If your model is ad revenue, you can rely on pageviews to pay the bills. But since SaaS blogs rely on signups, you have to treat the medium differently. Writing to pay the bills means creating content that generates leads.
Traffic usually outpaces signups. Make sure your content pays the bills by focusing on the middle and bottom of the funnel.
There are a number of reasons this happens, but typically it represents a gap between the topics covered and the use-cases for the product. When there isn’t a natural segue from information to action, traffic grows and signups don’t. We see this most often when sites rank for short-tail, top-of-funnel keywords.
If we wrote a post called “What Is Content Marketing?” and earned a top ranking, we’d get a lot of traffic and no leads. That’s not to say there isn’t value in the traffic and links, but it will skew the visitors-to-lead ratio.
This isn’t the worst problem to have, but it can be frustrating to spend money on content without seeing a boost in revenue. Here are a few suggestions for solving it.
- Write about your product. Create middle- and bottom-of-the-funnel posts that tie education directly to your product. You can present a problem and show how it’s solved with your own tool. Also consider that some blogs—Evernote, Trello and IFTTT to name a few—write almost exclusively about their own product. Don’t be shy.
- Capture email addresses. It’s likely that users aren’t ready to buy now. Provide ample opportunities for them to get more information in the form of newsletters, courses, ebooks and whitepapers.
- Refine your keyword research. Ranking for short-tail, top-of-funnel keywords feels great, but this type of traffic rarely generates a steady stream of good customers. (This is true in the B2B space, but not necessarily for consumer products.) When you research keywords, look for logical jumps from searcher intent to software solution. For example, there aren’t a ton of people searching for “user retention best practices” but you can bet the ones that are would be open to a solution.
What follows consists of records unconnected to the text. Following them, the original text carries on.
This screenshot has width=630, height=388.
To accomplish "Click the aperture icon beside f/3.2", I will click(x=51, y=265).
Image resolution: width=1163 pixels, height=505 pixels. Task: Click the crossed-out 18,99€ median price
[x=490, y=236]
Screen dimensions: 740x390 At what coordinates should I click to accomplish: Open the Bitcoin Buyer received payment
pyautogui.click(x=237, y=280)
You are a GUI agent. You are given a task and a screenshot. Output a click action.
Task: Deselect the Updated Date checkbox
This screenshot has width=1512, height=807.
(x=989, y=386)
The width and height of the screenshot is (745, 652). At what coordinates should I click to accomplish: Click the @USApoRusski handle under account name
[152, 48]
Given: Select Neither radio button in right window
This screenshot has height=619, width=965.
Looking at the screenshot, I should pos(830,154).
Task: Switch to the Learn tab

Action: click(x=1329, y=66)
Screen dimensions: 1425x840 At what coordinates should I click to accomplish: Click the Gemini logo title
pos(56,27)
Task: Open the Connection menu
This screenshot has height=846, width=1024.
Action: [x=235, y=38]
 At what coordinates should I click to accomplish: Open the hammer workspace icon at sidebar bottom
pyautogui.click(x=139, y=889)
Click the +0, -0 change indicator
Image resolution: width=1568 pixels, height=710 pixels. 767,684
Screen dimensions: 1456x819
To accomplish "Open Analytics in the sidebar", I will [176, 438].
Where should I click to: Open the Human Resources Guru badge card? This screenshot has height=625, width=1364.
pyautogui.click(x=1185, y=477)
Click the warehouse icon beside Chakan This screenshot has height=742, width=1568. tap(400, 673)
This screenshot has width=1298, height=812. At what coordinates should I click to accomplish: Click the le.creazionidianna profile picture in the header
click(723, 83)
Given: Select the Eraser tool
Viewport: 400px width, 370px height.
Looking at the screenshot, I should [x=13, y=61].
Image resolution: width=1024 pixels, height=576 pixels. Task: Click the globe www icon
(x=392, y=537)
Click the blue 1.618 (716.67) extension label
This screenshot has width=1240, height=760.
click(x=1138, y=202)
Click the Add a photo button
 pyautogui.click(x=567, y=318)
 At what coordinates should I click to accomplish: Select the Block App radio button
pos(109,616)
Traffic is a means to an end. Never lose sight of your business objective.
4. Nail the writing/promotion ratio.
As a general rule, spend at least as much time promoting as you do writing. If nothing else, a 1:1 ratio ensures that you write content with promotion in mind. This simple mindset shift means you’ll stop creating content that doesn’t have the potential to bring in visitors.
Lymari Morales, the editorial director for Atlantic Media Strategies, employs growth editors to make sure that more time is spent distributing and resurfacing content. More than 50% of The Atlantic’s monthly traffic comes from content not produced that month—that’s more than 15 million visitors each month.
Here’s how their content workflow worked before bringing on growth editors and after:
Plan to spend more time promoting in the early days. Without traction in search, it’s time-consuming to get traffic on your first few articles. As you gain traction, it’s easier to get articles ranked and you won’t need to spend as much time shopping around each and every article.
5. Goodwill goes a long way.
Speaking of promoting content, how should you go about it?
Make lots of new friends.
When it comes down to it, content promotion is mostly asking favors. In order to ask favors, you need to build up goodwill. Whenever you can, help other people out. Here are a few ways to do it:
- Share other people’s articles before they ask
- Offer helpful feedback about their writing, SEO, design, etc.
- Ask people for quotes and link back to their sites
- Refer customers their way
- Sing their praises on social media (without pandering)
This, along with a steady habit of publishing, is the best way to build a strong network.
Measure Twice, Cut Once
It’s hard and very time-consuming to build a blog that drives business growth. Before you create a lot of content, consider your goals and how content can help you get there.